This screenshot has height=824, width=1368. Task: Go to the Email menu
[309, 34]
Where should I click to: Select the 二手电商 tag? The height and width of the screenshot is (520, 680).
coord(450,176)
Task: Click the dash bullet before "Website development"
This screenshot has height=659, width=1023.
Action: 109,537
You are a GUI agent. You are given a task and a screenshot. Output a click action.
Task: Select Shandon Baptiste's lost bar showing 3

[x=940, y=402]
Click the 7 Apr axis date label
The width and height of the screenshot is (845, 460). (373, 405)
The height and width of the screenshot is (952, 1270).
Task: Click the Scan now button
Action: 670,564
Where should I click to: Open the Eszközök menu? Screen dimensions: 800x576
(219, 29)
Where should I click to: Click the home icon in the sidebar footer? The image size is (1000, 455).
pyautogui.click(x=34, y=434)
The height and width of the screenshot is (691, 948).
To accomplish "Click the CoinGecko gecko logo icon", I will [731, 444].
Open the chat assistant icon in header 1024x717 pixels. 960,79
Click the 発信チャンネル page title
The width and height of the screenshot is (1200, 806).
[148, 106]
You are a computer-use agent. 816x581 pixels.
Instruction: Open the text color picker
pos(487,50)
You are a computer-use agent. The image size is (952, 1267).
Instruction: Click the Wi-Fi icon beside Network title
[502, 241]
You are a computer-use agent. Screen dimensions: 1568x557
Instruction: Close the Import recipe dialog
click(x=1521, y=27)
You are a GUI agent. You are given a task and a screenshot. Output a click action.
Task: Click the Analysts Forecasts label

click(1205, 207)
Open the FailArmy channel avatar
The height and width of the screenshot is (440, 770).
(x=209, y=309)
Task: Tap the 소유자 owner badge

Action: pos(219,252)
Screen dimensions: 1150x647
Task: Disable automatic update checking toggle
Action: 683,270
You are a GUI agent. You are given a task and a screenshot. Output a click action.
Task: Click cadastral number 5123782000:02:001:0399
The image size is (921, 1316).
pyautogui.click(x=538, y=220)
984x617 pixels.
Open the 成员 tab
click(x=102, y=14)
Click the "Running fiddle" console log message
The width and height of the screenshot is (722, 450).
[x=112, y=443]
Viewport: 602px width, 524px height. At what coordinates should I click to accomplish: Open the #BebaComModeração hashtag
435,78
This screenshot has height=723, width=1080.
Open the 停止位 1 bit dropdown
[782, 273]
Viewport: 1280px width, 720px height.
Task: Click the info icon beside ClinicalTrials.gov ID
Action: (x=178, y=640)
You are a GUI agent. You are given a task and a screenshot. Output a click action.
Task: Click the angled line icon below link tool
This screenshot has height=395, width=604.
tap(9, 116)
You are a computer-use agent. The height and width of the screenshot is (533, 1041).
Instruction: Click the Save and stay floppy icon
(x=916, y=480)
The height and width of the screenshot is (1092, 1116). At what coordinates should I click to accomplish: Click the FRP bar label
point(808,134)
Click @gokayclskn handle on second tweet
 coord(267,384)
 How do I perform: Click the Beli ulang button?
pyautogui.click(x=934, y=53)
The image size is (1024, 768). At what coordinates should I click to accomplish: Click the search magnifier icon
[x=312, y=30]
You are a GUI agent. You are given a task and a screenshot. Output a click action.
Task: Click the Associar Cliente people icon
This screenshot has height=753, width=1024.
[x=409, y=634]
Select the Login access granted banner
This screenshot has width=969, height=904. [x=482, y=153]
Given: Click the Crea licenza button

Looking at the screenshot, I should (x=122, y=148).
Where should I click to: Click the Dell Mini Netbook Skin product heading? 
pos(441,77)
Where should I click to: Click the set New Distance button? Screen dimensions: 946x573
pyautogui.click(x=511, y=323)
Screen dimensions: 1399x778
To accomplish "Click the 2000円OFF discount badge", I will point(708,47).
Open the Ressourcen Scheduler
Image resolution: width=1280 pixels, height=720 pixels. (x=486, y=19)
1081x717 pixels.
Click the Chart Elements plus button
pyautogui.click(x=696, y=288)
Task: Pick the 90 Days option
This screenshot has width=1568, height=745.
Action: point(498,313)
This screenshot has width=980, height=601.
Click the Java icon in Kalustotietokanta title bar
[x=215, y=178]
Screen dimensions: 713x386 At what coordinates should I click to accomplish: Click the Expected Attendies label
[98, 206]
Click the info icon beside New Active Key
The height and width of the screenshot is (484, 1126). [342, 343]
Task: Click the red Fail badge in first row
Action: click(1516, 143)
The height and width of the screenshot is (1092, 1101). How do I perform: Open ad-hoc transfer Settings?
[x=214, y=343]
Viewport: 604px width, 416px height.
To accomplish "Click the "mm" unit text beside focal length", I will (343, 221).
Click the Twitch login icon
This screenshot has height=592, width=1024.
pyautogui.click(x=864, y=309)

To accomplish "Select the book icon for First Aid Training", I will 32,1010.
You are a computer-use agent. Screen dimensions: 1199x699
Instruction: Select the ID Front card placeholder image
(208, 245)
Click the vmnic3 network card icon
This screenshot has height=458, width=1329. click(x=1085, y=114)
######
» **Required work**: What is needed is the full listing, reproduced exactly.

» **Task solution**:
This screenshot has height=824, width=1368. Task: Go to the Email menu
[309, 34]
Where should I click to: Select the 二手电商 tag? The height and width of the screenshot is (520, 680).
coord(450,176)
Task: Click the dash bullet before "Website development"
This screenshot has height=659, width=1023.
Action: 109,537
You are a GUI agent. You are given a task and a screenshot. Output a click action.
Task: Select Shandon Baptiste's lost bar showing 3

[x=940, y=402]
Click the 7 Apr axis date label
The width and height of the screenshot is (845, 460). (373, 405)
The height and width of the screenshot is (952, 1270).
Task: Click the Scan now button
Action: 670,564
Where should I click to: Open the Eszközök menu? Screen dimensions: 800x576
(219, 29)
Where should I click to: Click the home icon in the sidebar footer? The image size is (1000, 455).
pyautogui.click(x=34, y=434)
The height and width of the screenshot is (691, 948).
To accomplish "Click the CoinGecko gecko logo icon", I will [731, 444].
Open the chat assistant icon in header 1024x717 pixels. 960,79
Click the 発信チャンネル page title
The width and height of the screenshot is (1200, 806).
[148, 106]
You are a computer-use agent. 816x581 pixels.
Instruction: Open the text color picker
pos(487,50)
You are a computer-use agent. The image size is (952, 1267).
Instruction: Click the Wi-Fi icon beside Network title
[502, 241]
You are a computer-use agent. Screen dimensions: 1568x557
Instruction: Close the Import recipe dialog
click(x=1521, y=27)
You are a GUI agent. You are given a task and a screenshot. Output a click action.
Task: Click the Analysts Forecasts label

click(1205, 207)
Open the FailArmy channel avatar
The height and width of the screenshot is (440, 770).
(x=209, y=309)
Task: Tap the 소유자 owner badge

Action: pos(219,252)
Screen dimensions: 1150x647
Task: Disable automatic update checking toggle
Action: 683,270
You are a GUI agent. You are given a task and a screenshot. Output a click action.
Task: Click cadastral number 5123782000:02:001:0399
The image size is (921, 1316).
pyautogui.click(x=538, y=220)
984x617 pixels.
Open the 成员 tab
click(x=102, y=14)
Click the "Running fiddle" console log message
The width and height of the screenshot is (722, 450).
[x=112, y=443]
Viewport: 602px width, 524px height. At what coordinates should I click to accomplish: Open the #BebaComModeração hashtag
435,78
This screenshot has height=723, width=1080.
Open the 停止位 1 bit dropdown
[782, 273]
Viewport: 1280px width, 720px height.
Task: Click the info icon beside ClinicalTrials.gov ID
Action: (x=178, y=640)
You are a GUI agent. You are given a task and a screenshot. Output a click action.
Task: Click the angled line icon below link tool
This screenshot has height=395, width=604.
tap(9, 116)
You are a computer-use agent. The height and width of the screenshot is (533, 1041).
Instruction: Click the Save and stay floppy icon
(x=916, y=480)
The height and width of the screenshot is (1092, 1116). At what coordinates should I click to accomplish: Click the FRP bar label
point(808,134)
Click @gokayclskn handle on second tweet
 coord(267,384)
 How do I perform: Click the Beli ulang button?
pyautogui.click(x=934, y=53)
The image size is (1024, 768). At what coordinates should I click to accomplish: Click the search magnifier icon
[x=312, y=30]
You are a GUI agent. You are given a task and a screenshot. Output a click action.
Task: Click the Associar Cliente people icon
This screenshot has height=753, width=1024.
[x=409, y=634]
Select the Login access granted banner
This screenshot has width=969, height=904. [x=482, y=153]
Given: Click the Crea licenza button

Looking at the screenshot, I should (x=122, y=148).
Where should I click to: Click the Dell Mini Netbook Skin product heading? 
pos(441,77)
Where should I click to: Click the set New Distance button? Screen dimensions: 946x573
pyautogui.click(x=511, y=323)
Screen dimensions: 1399x778
To accomplish "Click the 2000円OFF discount badge", I will point(708,47).
Open the Ressourcen Scheduler
Image resolution: width=1280 pixels, height=720 pixels. (x=486, y=19)
1081x717 pixels.
Click the Chart Elements plus button
pyautogui.click(x=696, y=288)
Task: Pick the 90 Days option
This screenshot has width=1568, height=745.
Action: point(498,313)
This screenshot has width=980, height=601.
Click the Java icon in Kalustotietokanta title bar
[x=215, y=178]
Screen dimensions: 713x386 At what coordinates should I click to accomplish: Click the Expected Attendies label
[98, 206]
Click the info icon beside New Active Key
The height and width of the screenshot is (484, 1126). [342, 343]
Task: Click the red Fail badge in first row
Action: click(1516, 143)
The height and width of the screenshot is (1092, 1101). How do I perform: Open ad-hoc transfer Settings?
[x=214, y=343]
Viewport: 604px width, 416px height.
To accomplish "Click the "mm" unit text beside focal length", I will (343, 221).
Click the Twitch login icon
This screenshot has height=592, width=1024.
pyautogui.click(x=864, y=309)

To accomplish "Select the book icon for First Aid Training", I will 32,1010.
You are a computer-use agent. Screen dimensions: 1199x699
Instruction: Select the ID Front card placeholder image
(208, 245)
Click the vmnic3 network card icon
This screenshot has height=458, width=1329. click(x=1085, y=114)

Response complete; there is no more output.